La città è anche Patria (o Madre, se
si preferisce). Non è una unità amministrativa ed
istituzionale, ma quel che le sta dietro, logicamente e cronologicamente. Il luogo
fisico nel quale ambiente e paesaggio costruiti e modificati dalla vita activa delle generazioni trascorse
e della presente svolgono un essenziale ruolo socializzante. Una funzione di
protezione e rassicurazione esistenziale, e quindi affinità, consonanze, essere parenti. Il territorio è anche
luogo immaginario, dei miti e delle storie, delle tradizioni, di ciò che ci
rende un “noi”, e mitiga la solitudine di tanti “io” spesso individualmente espulsi,
vittimizzati, inutili.
Si
può andare alla lezione di Hannah Arendt[2],
magari ripresa da Richard Sennett[3],
per comprendere il legame etico, culturale e psicologico con il territorio come
solida realtà fatta di manufatti, ambienti, realtà (res), con la “citè”, con lo
stile di vita ed il senso del comune. Anche quando ‘storta e sbilenca’ (Sennett),
abitata da migranti di tutti i tipi e secondo tutte le direzioni, quando
contiene intollerabili disuguaglianze, la città è sempre un laboratorio aperto
che viene sempre rimontato, ma ha sempre un suo carattere.
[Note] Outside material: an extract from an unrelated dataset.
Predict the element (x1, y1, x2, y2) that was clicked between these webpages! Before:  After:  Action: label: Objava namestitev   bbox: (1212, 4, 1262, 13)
È sempre un luogo
individuale, singolare.
Ad
esempio, Napoli.
-
reca importanti tracce della città classica (una delle più importanti
del mondo), compatta perché costruita in sistemi tecnologici ed economici a
basso tenore energetico, gerarchica e comunitaria, fortemente prospettica,
-
vi si sovrappone la città industriale primo-moderna (es. Bagnoli), oggi ridotta a
tracce e memorie storiche disperse,
-
la sua principale sostanza è fordista, con l’enorme espansione per
quartieri specializzati che la contraddistingue e quindi le vaste aree
industriali, le nuove aree residenziali,
-
ma è anche fortemente presente la città post-fordista (ad es. il Nuovo
Centro Direzionale), che ha visto l’area urbana campana perdere nella nuova
distribuzione del lavoro, nelle reti lunghe che si sono affermate, nella
dominazione dalla finanza predatoria il cui centro è inesorabilmente altrove,
la deregolazione e la fuga fiscale,
A
fronte di questa complessa stratificazione oggi siamo davanti a sfide nuove. Stiamo
uscendo, accelerando dal 2007-10, dalla forma e ‘piattaforma tecnologica’[4]
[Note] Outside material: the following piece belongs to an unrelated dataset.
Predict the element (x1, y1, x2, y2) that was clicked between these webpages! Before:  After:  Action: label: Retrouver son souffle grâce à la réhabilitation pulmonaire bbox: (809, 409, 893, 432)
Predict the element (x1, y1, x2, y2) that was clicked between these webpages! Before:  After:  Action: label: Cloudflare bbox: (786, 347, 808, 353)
post-fordista e dobbiamo ripensare l’urbanità insieme alla società. Abbiamo
un’ulteriore intensificazione del dualismo e dell’ineguaglianza, l’arretramento
violento dei ceti medi, in alcune città turistiche o in alcune città ad alta
attrattività una massiccia presenza di capitali speculativi e/o di economia delle piattaforme[5]
che alterano in modo diverso, ma rilevante, i valori e la composizione sociale
urbana. Emergono in piena luce nuove tensioni nelle periferie e siamo di fronte
ad una sensazione di perdita di senso e di stato di assedio che coglie la
società (con le conseguenze securitarie e l’irrompere di reazioni identitarie
difensive che ne consegue).
Quindi
ciò che vediamo, nel paesaggio fisico e sociale e nel tessuto economico-urbano,
sono oggi divaricazioni.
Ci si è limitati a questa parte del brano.